··· Document passage ···
Friday, January 07, 2005

Civil War, Cancer, On the March



Funny, I always imagined Diane Rehm to resemble some sort of cardigan-wearing, grandmother-type. Her show--on form this morning--is really THE reason to support NPR, even if she still occasionally suffers from the 'suffer the children' Christian prejudice. Of course there's always Alan Chartock's little empire of sophistication too. Any shortwave radio fans out there?

When I heard about this little catastrophe (don't think too hard about it, these things are inevitable), all I could think of was the eerily nostalgic scenes (already nostalgic! But then isn't all futurist writing?) from DeLillo's realist/dystopian novel White Noise. Is this possible? Can novels be realist, nostalgic and dystopian at once? At what point do such exercises, to some degree dramatizing the entirely predictable, become normative or risk naturalizing the very conditions they seek to expose and critique? Would that be a fundamental misreading? Perhaps the question is more appropriate to pose in relation to Ulrich Beck's Risk Society. Like Habermas, Beck's more traditional, rigidly sociological writings risk naturalizing what he likes to call "The Risk Society," if not even, in some sense, what Derrida liked to call "the worst" itself. Which is precisely why the poststructuralist critique (and not Eagleton's watered-down version) is so important and so very inescapably necessary. How else for "the inevitable" to be rendered otherwise, really?
··· The data ···
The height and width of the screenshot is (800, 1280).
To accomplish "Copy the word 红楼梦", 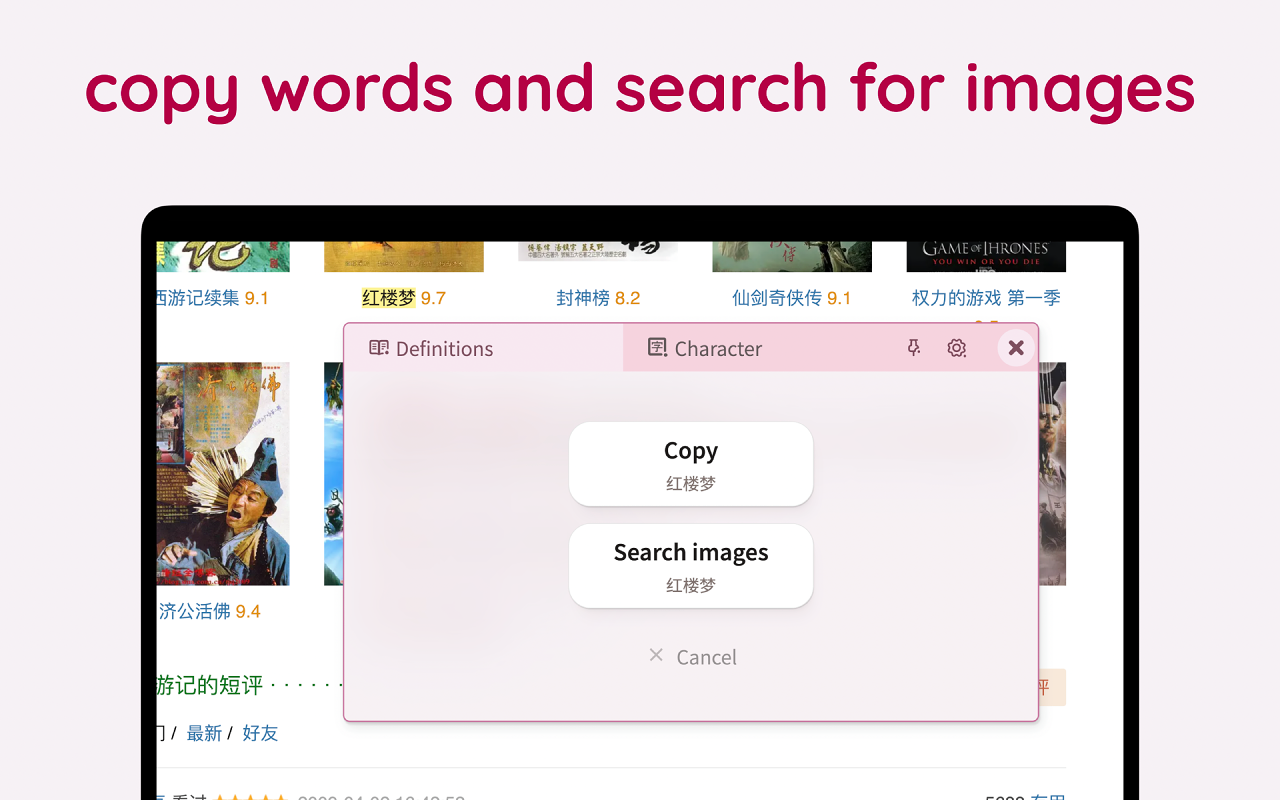I will coord(691,463).
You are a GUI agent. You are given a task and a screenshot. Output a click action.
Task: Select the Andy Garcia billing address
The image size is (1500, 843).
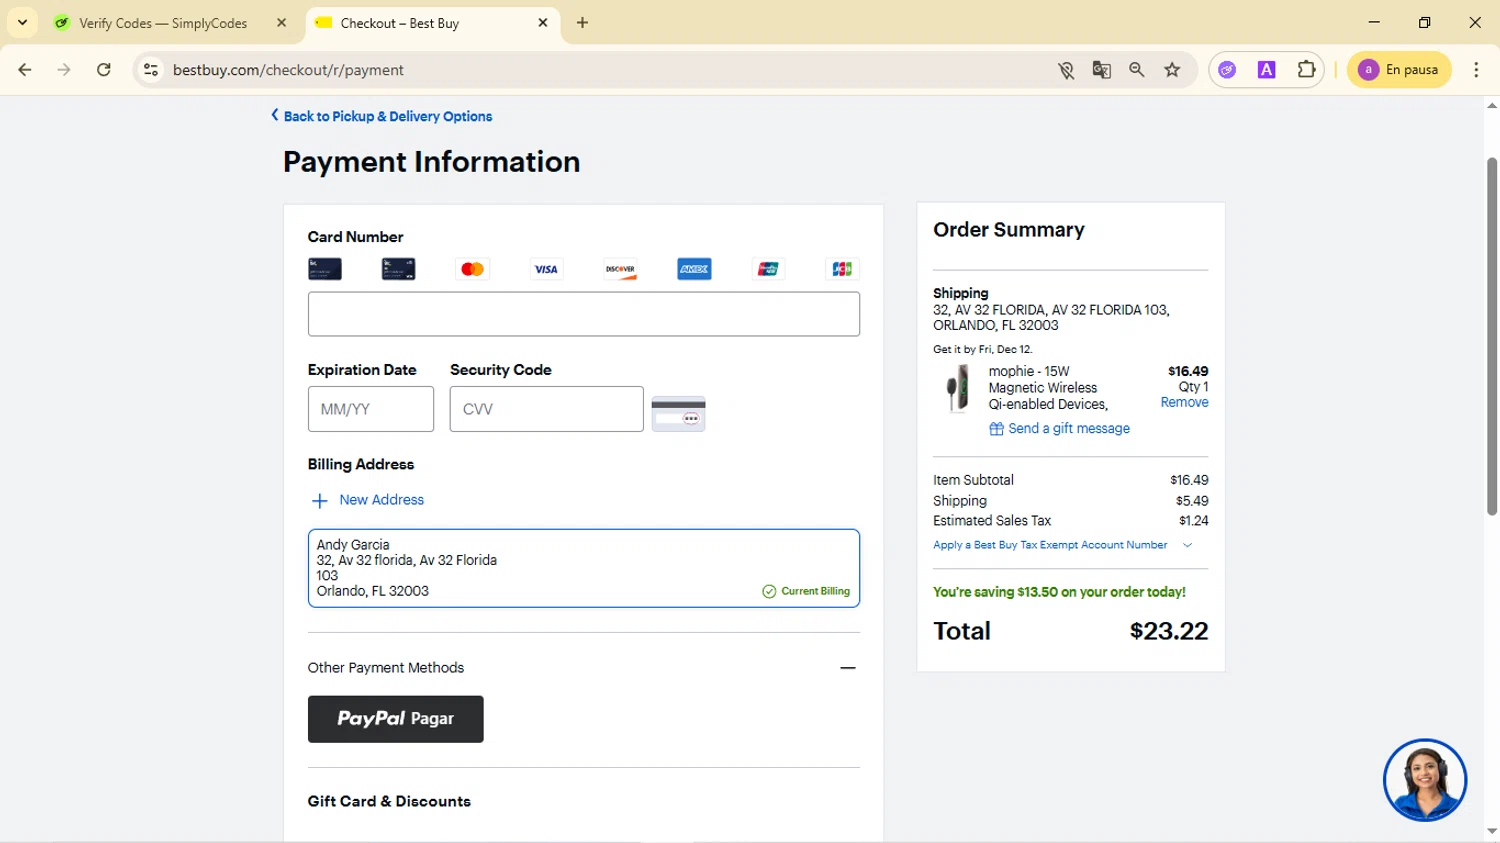tap(583, 568)
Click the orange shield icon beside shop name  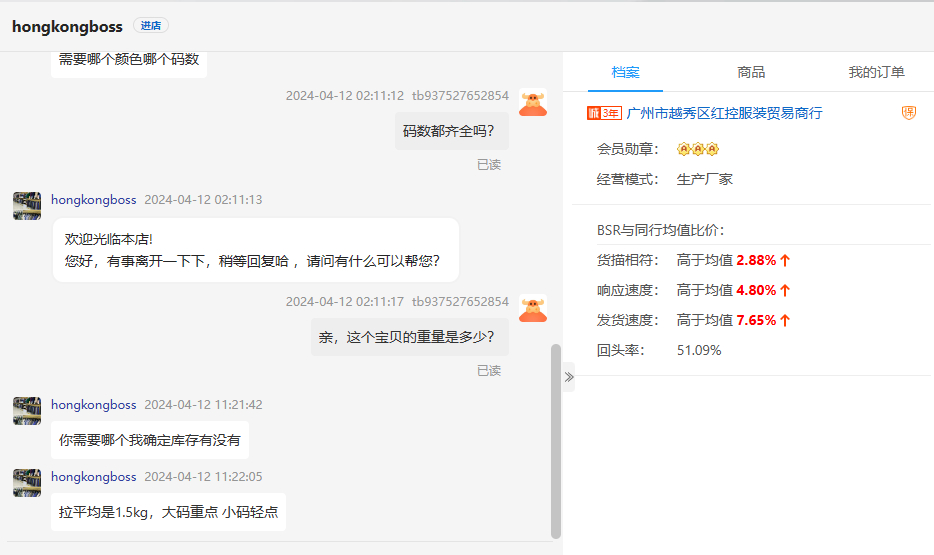pyautogui.click(x=909, y=113)
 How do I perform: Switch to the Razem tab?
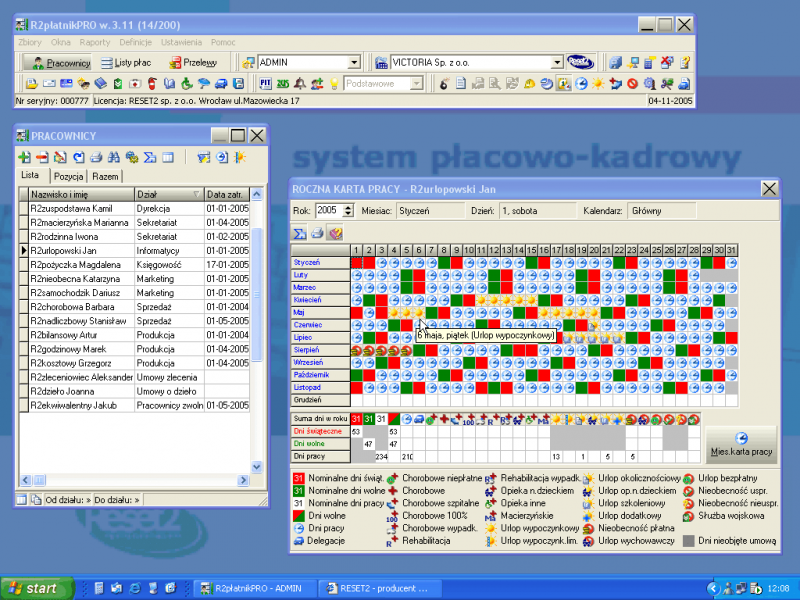[x=105, y=176]
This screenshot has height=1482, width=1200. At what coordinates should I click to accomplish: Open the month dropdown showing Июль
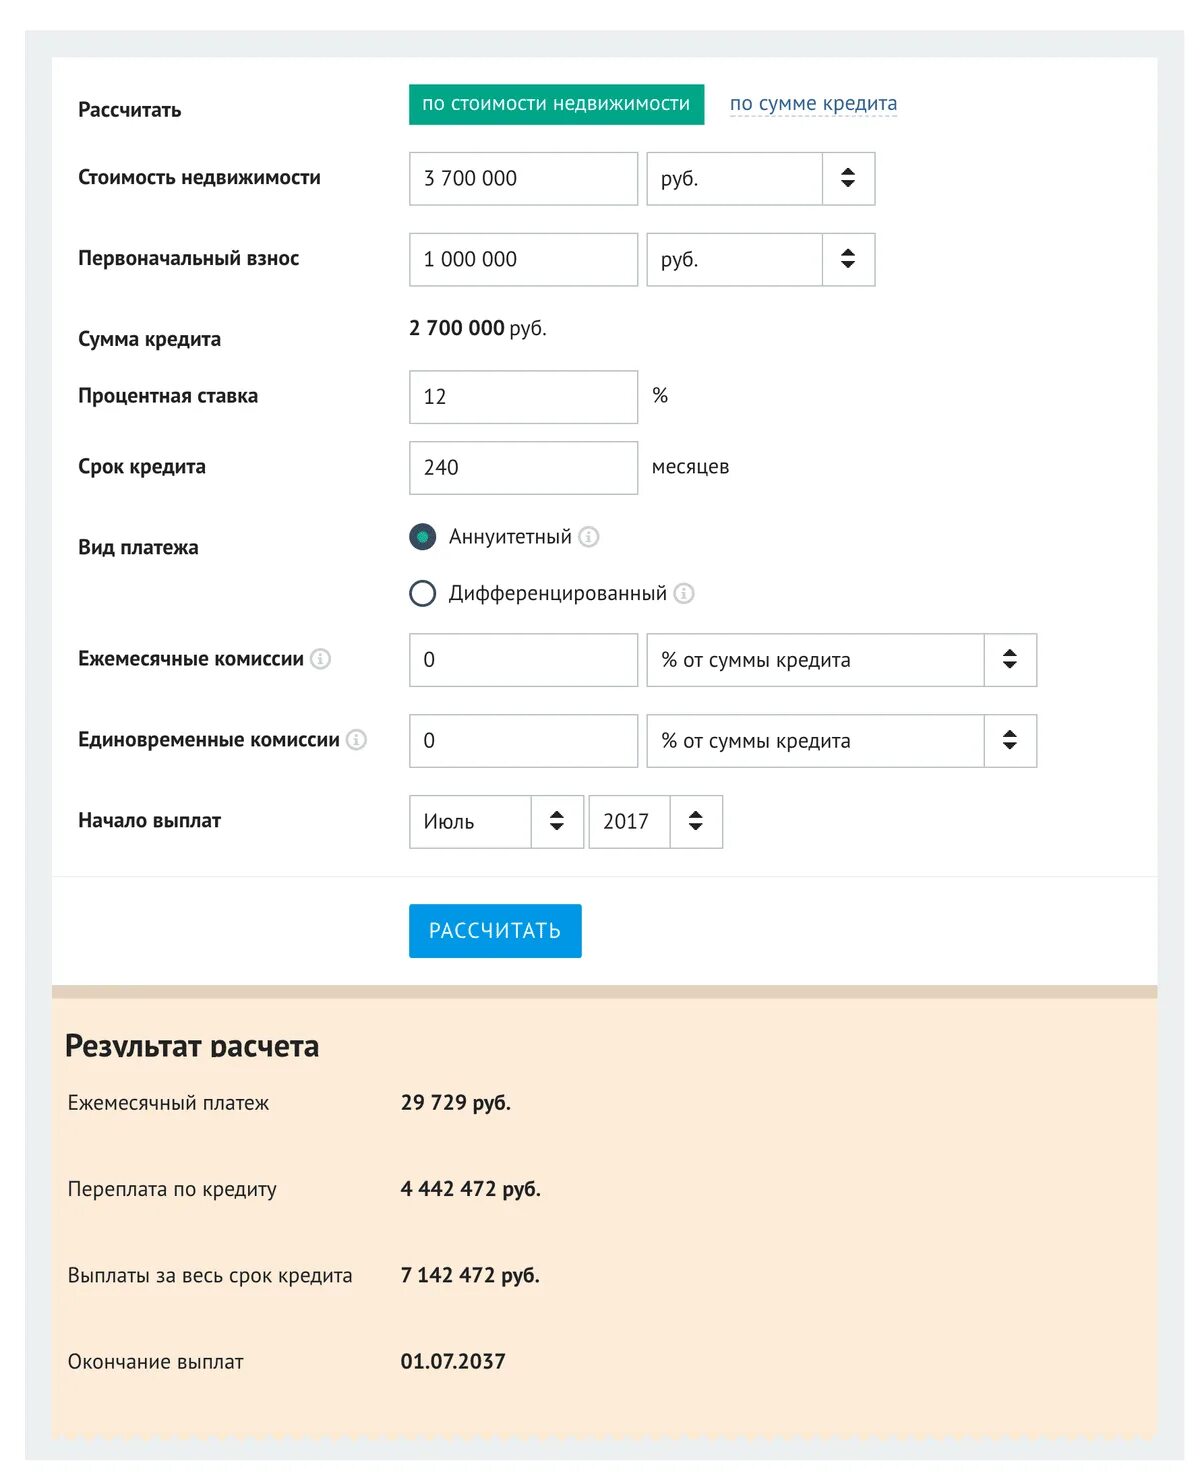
···
§ **What to do**:
A: Answer these about the blog post:
(i) What date appears at the top?
(ii) Whose show is called THE reason to support NPR?
(iii) Which DeLillo novel is mentioned?
B: Rewrite the blog post's paragraph beginning "Funny, I always imagined Diane Rehm" more briefly, keeping its main facts.
C: Write out the part of the blog post that opens with the words containing "Friday, January 07, 2005" and closes with "fans out there?".
The rows aren't needed for any of this.

§ **Exercise solutions**:
A:
(i) Friday, January 07, 2005
(ii) Diane Rehm's
(iii) White Noise

B: The writer had pictured Diane Rehm as a cardigan-wearing grandmother type. Her show, on form this morning, is called the main reason to support NPR, though it occasionally suffers from a "suffer the children" Christian prejudice. Alan Chartock's "little empire of sophistication" also gets a mention. The paragraph ends by asking whether any readers are shortwave radio fans.

C:
Friday, January 07, 2005

Civil War, Cancer, On the March



Funny, I always imagined Diane Rehm to resemble some sort of cardigan-wearing, grandmother-type. Her show--on form this morning--is really THE reason to support NPR, even if she still occasionally suffers from the 'suffer the children' Christian prejudice. Of course there's always Alan Chartock's little empire of sophistication too. Any shortwave radio fans out there?